A monthly newsletter from the Rochester Professional Consultants Network. October 2020
During our July “Surprise Thursday” Zoom Social Hour, consensus was that we’d like some more social calls. In these days of rarely seeing RPCN friends face to face, our time to get to know our fellow RPCN members and guests has greatly decreased. (And yes! Guests are welcome - what a great way to introduce them to our organization.)
RPCN recently launched a new element in our lineup of online gatherings, "RPCN Social." This one is less about business, more about getting to know each other better and expanding our horizons by sharing experiences. Each month, the RPCN Social gathering will focus on a topic for sharing ideas and experiences. The goals are to become more familiar with each other as individuals, and to broaden our own experiences in a variety of areas.
Zoom sessions will be in the evenings, and the days of the week will vary.
Pop in for the whole session or just a few minutes.
Sessions will be approximately every 3rd week.
We're keeping Surprise Thursdays.
The schedule of topics will be announced in plenty of notice - and if you’re just not into that material, we’ll catch you next time.
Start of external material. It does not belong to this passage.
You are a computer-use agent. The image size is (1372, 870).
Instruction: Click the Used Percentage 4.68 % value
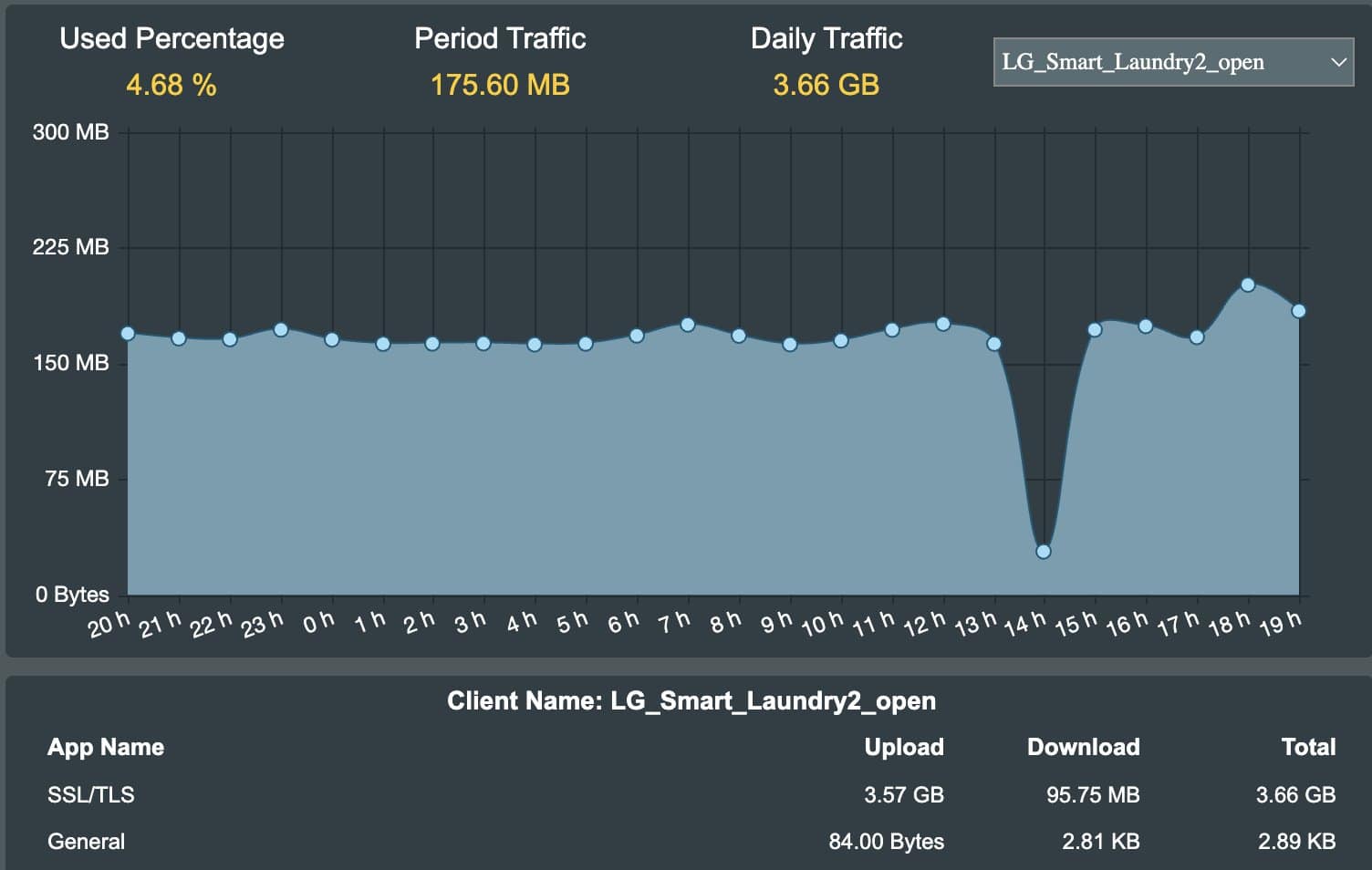[172, 85]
Watch your email for registration information links to the October sessions.
Wednesday October 14 - Topic: Things You Just Recently Discovered or Learned
Thursday October 29 - Topic: Surprise (After all, it's Surprise Thursday!)
LEADERSHIP FOR MANAGERS
5 sessions of 4 hours each
This is a broad-spectrum leadership development course, experiential and lively. While designed for both experienced and potential leaders it can be customized to suit other types of participants, such as family groups.
The course facilitator and RPCN member, Bob Whipple, is an international expert on building trust in organizations. The recipient of numerous awards from leadership- and trust-oriented organizations, he has authored four books on trust, and over 80 articles and videos on these topics. He is Certified Professional in Talent Development by the Association for Talent Development.
The standard course is in five sessions from 8:30-12:30 on five consecutive Friday mornings. The next section, now presented virtually, starts September 18, 2020.
For more information or to register, call Jayni Fischer at 585-256-4619.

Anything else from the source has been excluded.